**Work instructions**
Please reproduce word for word the part of the Phabricator task on counting dewiki sub-references, starting with "Next step could" and going on through "from the history.".

Page MenuHomePhabricator

[priority] Scraper: count number of sub-references (on dewiki)
Closed, ResolvedPublic

Description

This metric is split out to speed up information gathering ahead of reporting.

Top priority is to add this metric, test it locally, then run on dewiki:

  • total number of sub-references across a wiki

Implementation

Current status

We've finished a dewiki scrape but the results need to be verified. The scraper detected 1,245 pages with subrefs but at the time of updating this task there are 5,023 pages in the category so either the analysis is failing or growth has been abrupt.

Nov 28 run outputs: https://analytics.wikimedia.org/published/datasets/one-off/html-dump-scraper-refs/2025-11-28/
dewiki details: https://analytics.wikimedia.org/published/datasets/one-off/html-dump-scraper-refs/2025-11-28/dewiki-summary.json
csv: https://analytics.wikimedia.org/published/datasets/one-off/html-dump-scraper-refs/2025-11-28/all-wikis-summary.csv

Number of pages on dewiki with subrefs (pages_with_subrefs_count): 1 245
Number of subrefs on dewiki (subrefs_sum): 14 548

Event Timeline

awight renamed this task from Scraper: count number of sub-references on dewiki to Scraper: count number of sub-references (on dewiki).Nov 19 2025, 2:22 PM
awight renamed this task from Scraper: count number of sub-references (on dewiki) to [prirority] Scraper: count number of sub-references (on dewiki).Nov 23 2025, 5:03 PM
awight triaged this task as High priority.
awight updated the task description. (Show Details)
awight renamed this task from [prirority] Scraper: count number of sub-references (on dewiki) to [priority] Scraper: count number of sub-references (on dewiki).Nov 24 2025, 7:53 AM
WMDE-Fisch changed the task status from Open to In Progress.Nov 26 2025, 7:01 AM

Nothing to review here. The ticket is resolved when the scraper run on dewiki is done see T410251: Run scraper on dewiki, to count number of sub-references

Verifying the snapshot date, I currently see the dewiki snapshot has "date_modified" => "2025-11-21T00:38:19.054220838Z" which is very recent. It would make sense if this was also the snapshot that the scraper ran against (TODO: log the snapshot date at the beginning of each run), but it doesn't explain why the discovered subref article count is so low.

Next step could be to get current subref pages directly from the category (done in T409945: Measure sub-reference additions by individual edit) and read the latest revisions. As a diagnostic, maybe compare the latest revision from the snapshot dump against revisions from the history.

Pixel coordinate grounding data
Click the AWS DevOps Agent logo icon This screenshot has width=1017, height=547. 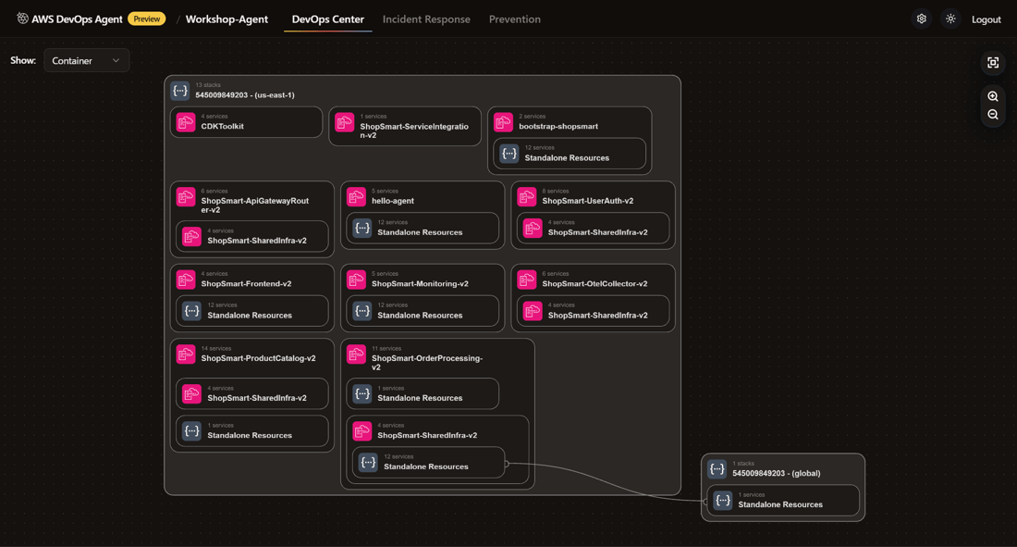(21, 17)
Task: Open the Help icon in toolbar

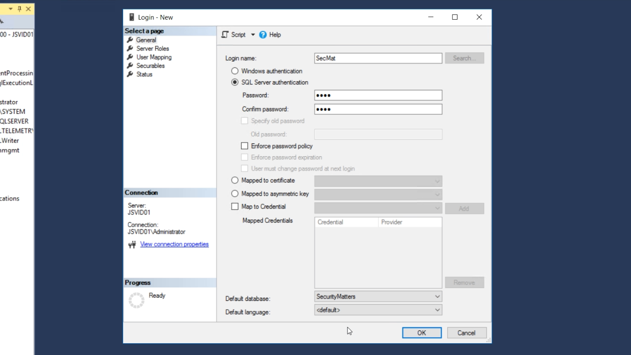Action: [x=263, y=35]
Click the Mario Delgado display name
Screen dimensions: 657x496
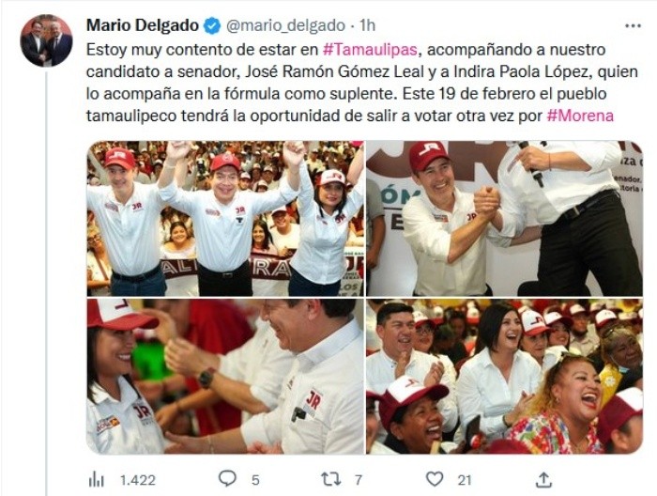143,25
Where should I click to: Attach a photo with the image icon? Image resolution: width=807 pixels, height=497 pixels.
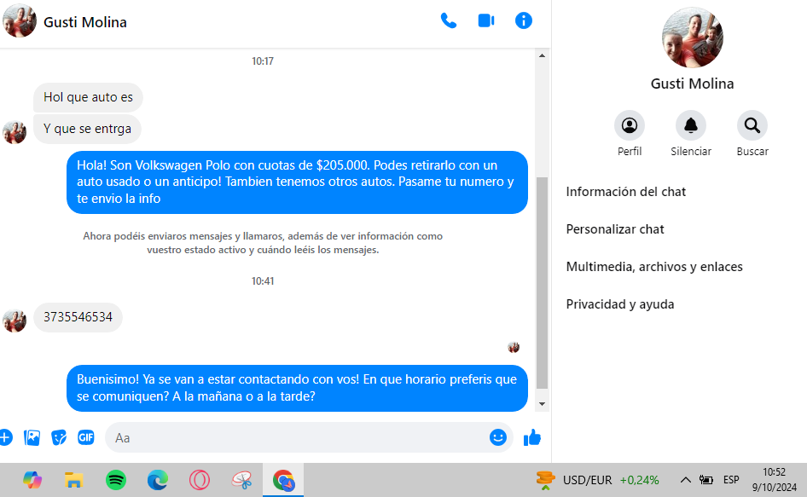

**Answer section**
Next step could be to get current subref pages directly from the category (done in T409945: Measure sub-reference additions by individual edit) and read the latest revisions. As a diagnostic, maybe compare the latest revision from the snapshot dump against revisions from the history.